Stored items
++++++++
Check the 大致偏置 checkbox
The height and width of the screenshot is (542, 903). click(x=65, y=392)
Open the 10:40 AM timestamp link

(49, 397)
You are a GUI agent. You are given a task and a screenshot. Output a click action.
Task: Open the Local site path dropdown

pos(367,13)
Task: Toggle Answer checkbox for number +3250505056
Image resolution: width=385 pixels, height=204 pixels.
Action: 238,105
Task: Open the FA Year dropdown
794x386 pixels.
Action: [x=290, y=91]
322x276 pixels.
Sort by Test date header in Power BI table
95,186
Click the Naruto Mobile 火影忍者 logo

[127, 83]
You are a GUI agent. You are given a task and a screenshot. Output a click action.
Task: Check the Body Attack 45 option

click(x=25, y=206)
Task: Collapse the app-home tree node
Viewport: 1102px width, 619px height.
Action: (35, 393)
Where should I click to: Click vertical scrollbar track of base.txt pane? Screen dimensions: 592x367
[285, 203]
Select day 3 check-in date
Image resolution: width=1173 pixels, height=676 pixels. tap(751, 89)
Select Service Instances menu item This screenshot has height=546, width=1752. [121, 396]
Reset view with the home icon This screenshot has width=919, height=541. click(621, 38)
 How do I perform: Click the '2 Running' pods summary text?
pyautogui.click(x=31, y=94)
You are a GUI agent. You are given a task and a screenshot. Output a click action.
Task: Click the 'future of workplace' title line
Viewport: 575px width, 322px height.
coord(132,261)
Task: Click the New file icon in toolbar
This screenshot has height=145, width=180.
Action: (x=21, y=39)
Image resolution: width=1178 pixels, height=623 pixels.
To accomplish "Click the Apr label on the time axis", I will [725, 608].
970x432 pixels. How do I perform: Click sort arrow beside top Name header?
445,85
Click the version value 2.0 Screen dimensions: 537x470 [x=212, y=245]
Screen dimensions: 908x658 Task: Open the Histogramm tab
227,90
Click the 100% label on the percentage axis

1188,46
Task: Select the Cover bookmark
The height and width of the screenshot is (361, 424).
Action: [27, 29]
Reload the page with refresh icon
++++++++
→ **Exercise goal**:
Each record should be given again exactly as it reads.

→ **Solution to this problem**:
Check the 大致偏置 checkbox
The height and width of the screenshot is (542, 903). click(x=65, y=392)
Open the 10:40 AM timestamp link

(49, 397)
You are a GUI agent. You are given a task and a screenshot. Output a click action.
Task: Open the Local site path dropdown

pos(367,13)
Task: Toggle Answer checkbox for number +3250505056
Image resolution: width=385 pixels, height=204 pixels.
Action: 238,105
Task: Open the FA Year dropdown
794x386 pixels.
Action: [x=290, y=91]
322x276 pixels.
Sort by Test date header in Power BI table
95,186
Click the Naruto Mobile 火影忍者 logo

[127, 83]
You are a GUI agent. You are given a task and a screenshot. Output a click action.
Task: Check the Body Attack 45 option

click(x=25, y=206)
Task: Collapse the app-home tree node
Viewport: 1102px width, 619px height.
Action: (35, 393)
Where should I click to: Click vertical scrollbar track of base.txt pane? Screen dimensions: 592x367
[285, 203]
Select day 3 check-in date
Image resolution: width=1173 pixels, height=676 pixels. tap(751, 89)
Select Service Instances menu item This screenshot has height=546, width=1752. [121, 396]
Reset view with the home icon This screenshot has width=919, height=541. click(621, 38)
 How do I perform: Click the '2 Running' pods summary text?
pyautogui.click(x=31, y=94)
You are a GUI agent. You are given a task and a screenshot. Output a click action.
Task: Click the 'future of workplace' title line
Viewport: 575px width, 322px height.
coord(132,261)
Task: Click the New file icon in toolbar
This screenshot has height=145, width=180.
Action: (x=21, y=39)
Image resolution: width=1178 pixels, height=623 pixels.
To accomplish "Click the Apr label on the time axis", I will [725, 608].
970x432 pixels. How do I perform: Click sort arrow beside top Name header?
445,85
Click the version value 2.0 Screen dimensions: 537x470 [x=212, y=245]
Screen dimensions: 908x658 Task: Open the Histogramm tab
227,90
Click the 100% label on the percentage axis

1188,46
Task: Select the Cover bookmark
The height and width of the screenshot is (361, 424).
Action: [27, 29]
Reload the page with refresh icon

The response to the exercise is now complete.